**文書の抜粋:**

──────────

役割分担の前提は、多様性があることだ。多様性があったから役割分担ができた。そしてさらに周辺に位置する多様な個体は中心から離れすぎて、役割に参加できないだろう。

分担する役割とは、その時のボリュームゾーンの価値に合わせたものだ。狩猟採集時代に分担される役割は、現代の企業で分担される役割とは全く違うだろう。狩猟採集時代には、さらなる周辺に位置して役割に参加できなかった個体が、現代では役割を果たす、ということが十分にあり得る。

3)個人から見て効率がいいとは、そもそもは役割分担をすることによって、全体の生存率を上げ、自らの快も増大させることだったが、富の蓄積可能によって、能力別に、つまりその時の価値に最適化した能力に従って富が分配されるようになった。富の蓄積の可能は、活躍した人ほど、多くの分け前を請求できる動機づけを与えた。富の蓄積可能は、不可避的に社会を拡大していく。結果起こったことは、社会構成員の顔が見えなくなったことによる共感の喪失、その結果の際限のない収奪だ。時代に最も適応した個体群による、社会周辺への収奪である。人社会から見た効率追及、つまり利他行為が、富の蓄積の可能によって、利己行為の追及に変化している。生物の基本設計である快追及が、富の蓄積可能によって、際限なく実行可能になって、人も含む生物への際限のない収奪を導いている。

 

5 個々の生の質

 

1)生物から見れば、個々の生の質は最優先ではなかった。最優先はもちろん、増殖し、多様性を確保することだ。

2)社会から見れば、役割分担によって全体の生存率が上がり、効率的に多様性確保が出来るようになった。一方で、社会からのストレスを減らすためにヒトは共感を獲得した。この結果、ヒトは困っている相手に自分のことのように手当てをする、余裕があれば相手にリソースを譲る、ようになった。このことが個の生の質の向上を導いたと思う。

3) しかし富の蓄積可能は社会を不可避に拡大していく。顔の見えない構成員の増加が共感を奪い、社会全体の個の生の質は低下していくことになる。

 

6  死

 

人間のことをクソ袋とか、ウンコ製造機と表現することがある。意味するところは、無駄に飯を食っている、ということだろう。

──────────

データレコード

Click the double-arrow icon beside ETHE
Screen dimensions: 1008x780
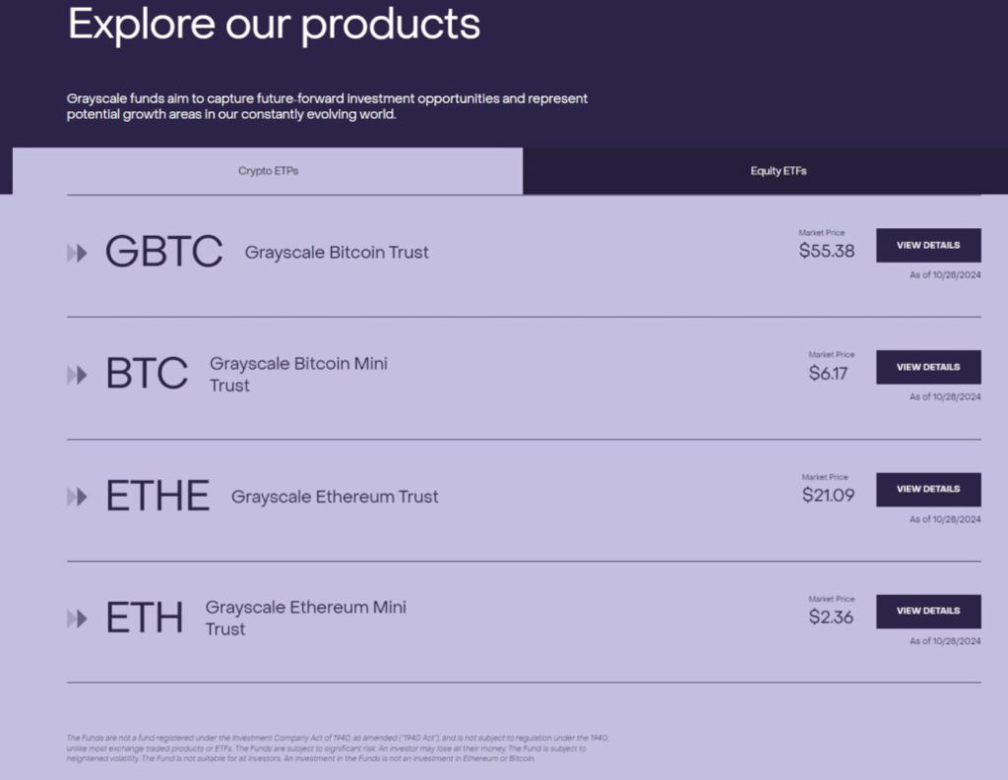77,497
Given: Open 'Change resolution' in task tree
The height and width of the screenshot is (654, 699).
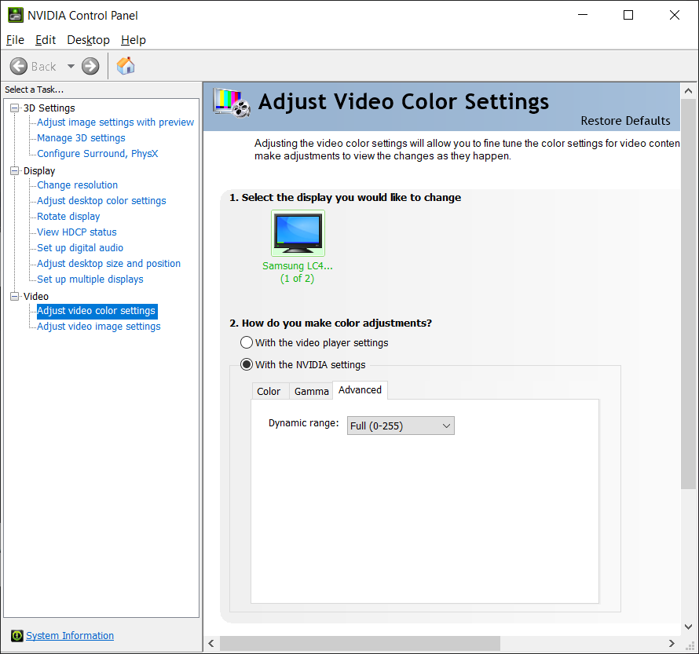Looking at the screenshot, I should [x=77, y=185].
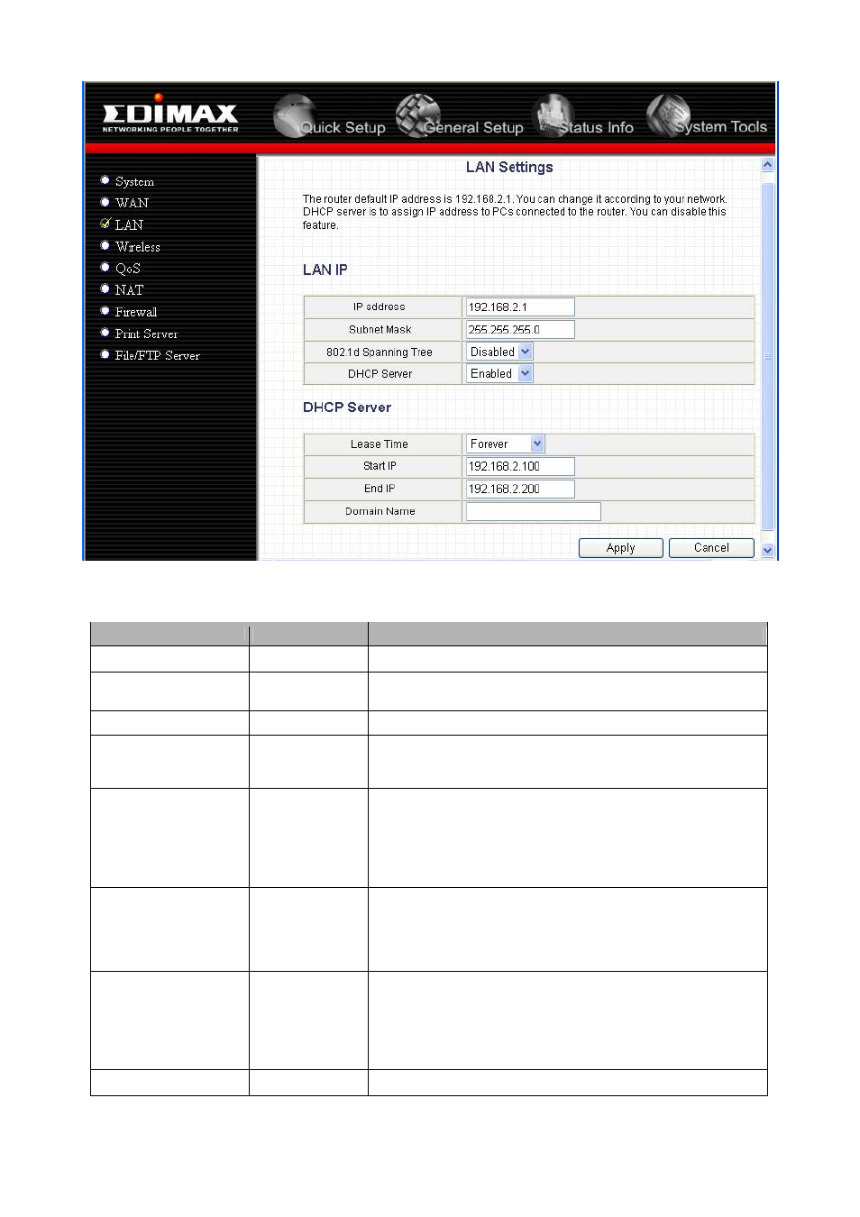Click the Edimax logo
The image size is (860, 1217).
click(170, 114)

──────────

**課題の指示:** 社会と個の生の質を論じた本文を、止まっているところから書き継いでください。 レコードは本文とは関係ありません。

**解答:**
まずこのことを生物から見れば、すべての動物はクソ袋である。他の生物が作り出した有機物を摂食して生きている。生物から見れば、無駄に生きるということ自体が意味を持たない。全ての生物は多様性に寄与している。

では人社会から見れば、どうなるか。無駄に飯を食う、の意味するところは、社会の役に立たない、ということだろう。生物から見た人社会の最優先課題は、役割分担を通して全体の快を増大させる、そのことによって多様性を確保する、ということだ。周辺に存在して、時の価値に合わずに役割を分担できないこともあるだろう。その割合は遺伝子が決めている。なので、クソ袋・無駄飯食いも許容される多様性の一つだと思う。

無駄とは、今のボリュームゾーンの価値に合わないので役割分担できない、ということに過ぎない。

 

7  番外

 

進化

 

進化の具体的姿とは、どんなものだろう。

1) 琉球諸島にはハブの仲間が数種類いる。本島にはハブ、石垣島など先島諸島にはサキシマハブがいる。元々は同じ種だったのが、離島で交流が断たれた結果、別の種になった。これが進化の一つの型だ。一つの種が交流断絶により種を増やした。沖縄本島石垣島は、気候帯も同じ、土壌も、植生もほぼ同じだ。餌であるネズミやカエルも同じようなものだと考えれば、ほぼ同じ条件の下で、別の種が生まれたことになる。それは以下のことを導く。環境に最も適応した個体が増殖してボリュームゾーン・幹を作って、種の方向を決めていくが、環境が同じであっても別の幹が作られる可能性がある。進化の方向は一つではないのだ。生きのびる道は一つではない。つまり遺伝子の複写ミス・個体の出会い・環境変化という偶然性に支配されながら、環境に最も適応した個体が増殖していくという合理的・論理的力が絡み合っている。偶然と必然の組み合わせである。生物の種は偶然性の産物で奇跡だと思う。

他に、種のほとんどが死滅した時も交流断絶と同じ作用をして、残された個体が幹に影響を受けないで変化していく。この場合、種の分岐は起きない。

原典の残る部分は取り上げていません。